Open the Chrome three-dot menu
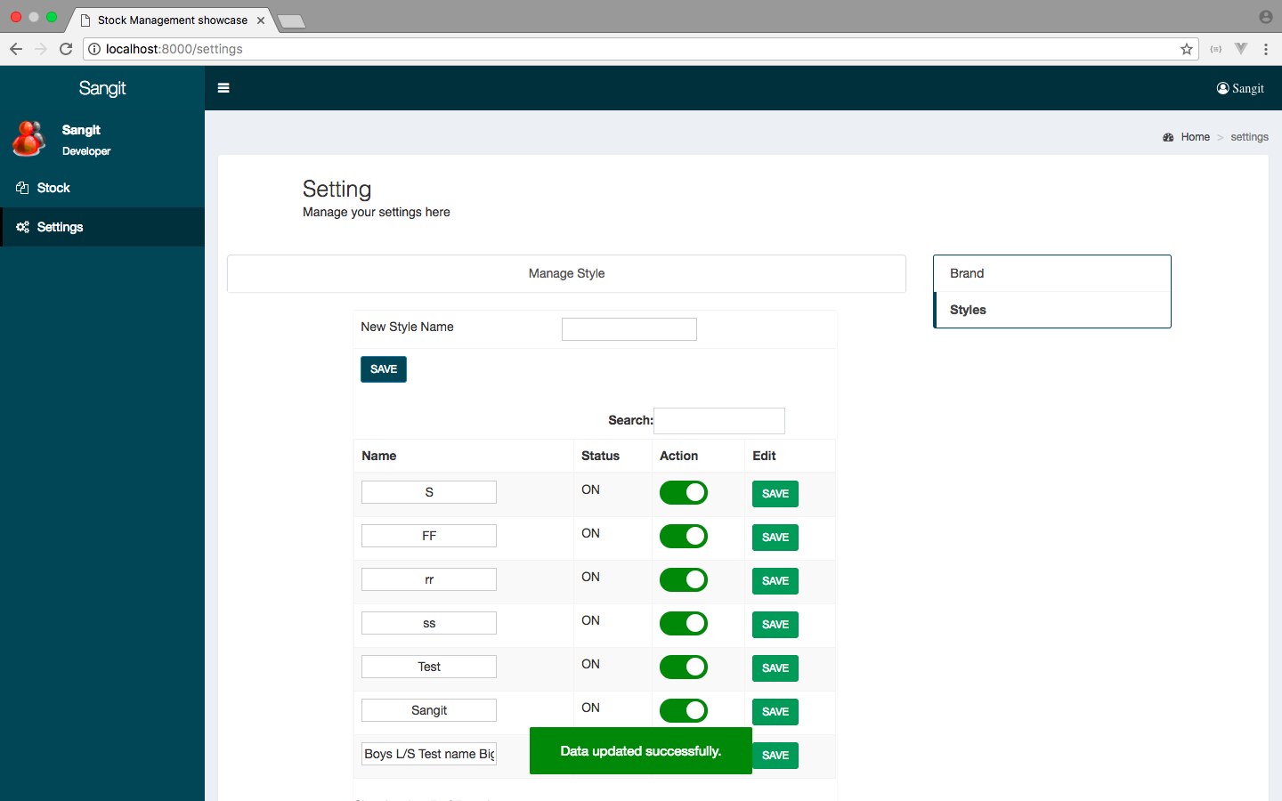Image resolution: width=1282 pixels, height=801 pixels. click(x=1265, y=49)
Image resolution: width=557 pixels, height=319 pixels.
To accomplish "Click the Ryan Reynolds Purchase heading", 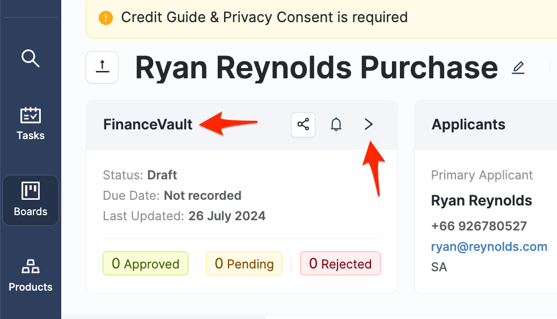I will click(x=316, y=68).
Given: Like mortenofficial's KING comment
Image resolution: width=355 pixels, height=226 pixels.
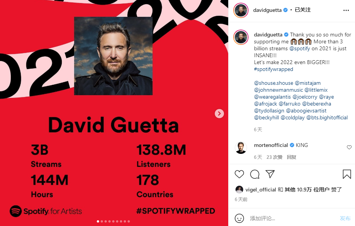Looking at the screenshot, I should click(x=349, y=147).
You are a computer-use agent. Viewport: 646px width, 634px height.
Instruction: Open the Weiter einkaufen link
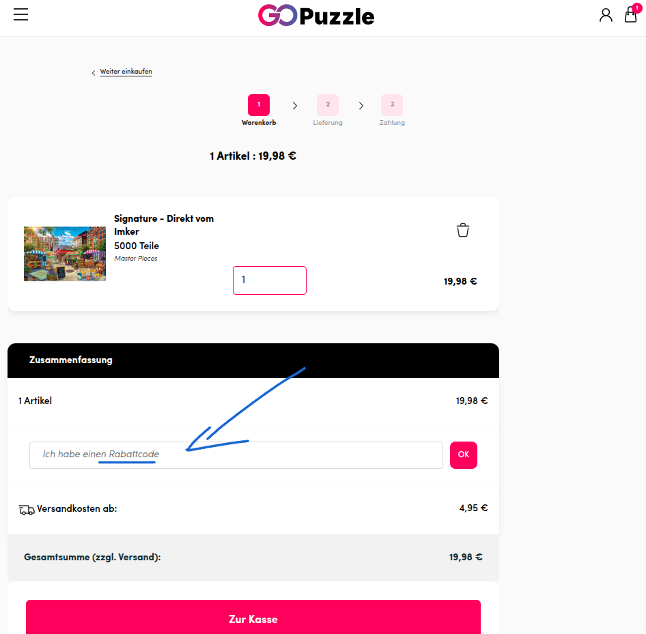coord(126,71)
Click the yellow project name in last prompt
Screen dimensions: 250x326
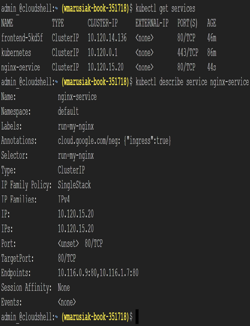(95, 317)
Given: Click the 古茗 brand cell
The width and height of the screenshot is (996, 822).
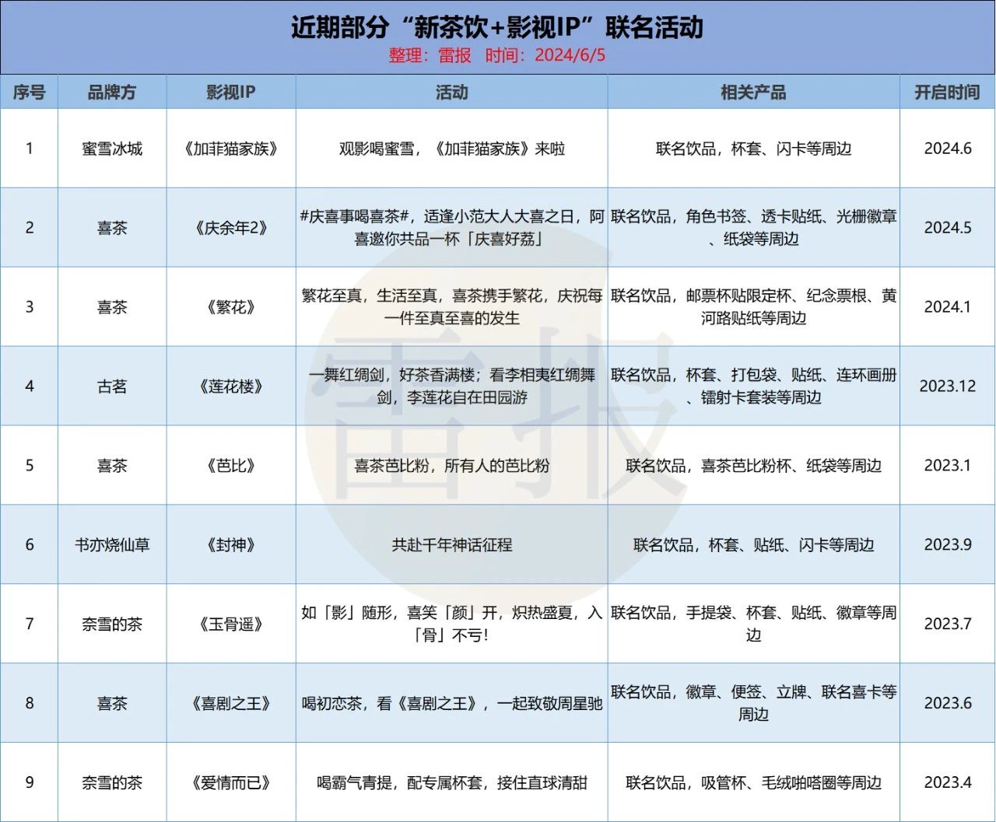Looking at the screenshot, I should pos(112,387).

* WORK TO DO *
Update everything from the line containing "You are a computer-use" down to the end of the records, replacing "yellow" with "orange" and keeping everything else unchanged. Leave the pictures out of your answer.

* OUTPUT BELOW *
You are a computer-use agent. Viewport: 646px width, 634px height.
Instruction: Open the Weiter einkaufen link
coord(126,71)
Click the orange project name in last prompt
Screen dimensions: 250x326
(95, 317)
Given: Click the 古茗 brand cell
The width and height of the screenshot is (996, 822).
Looking at the screenshot, I should pos(112,387).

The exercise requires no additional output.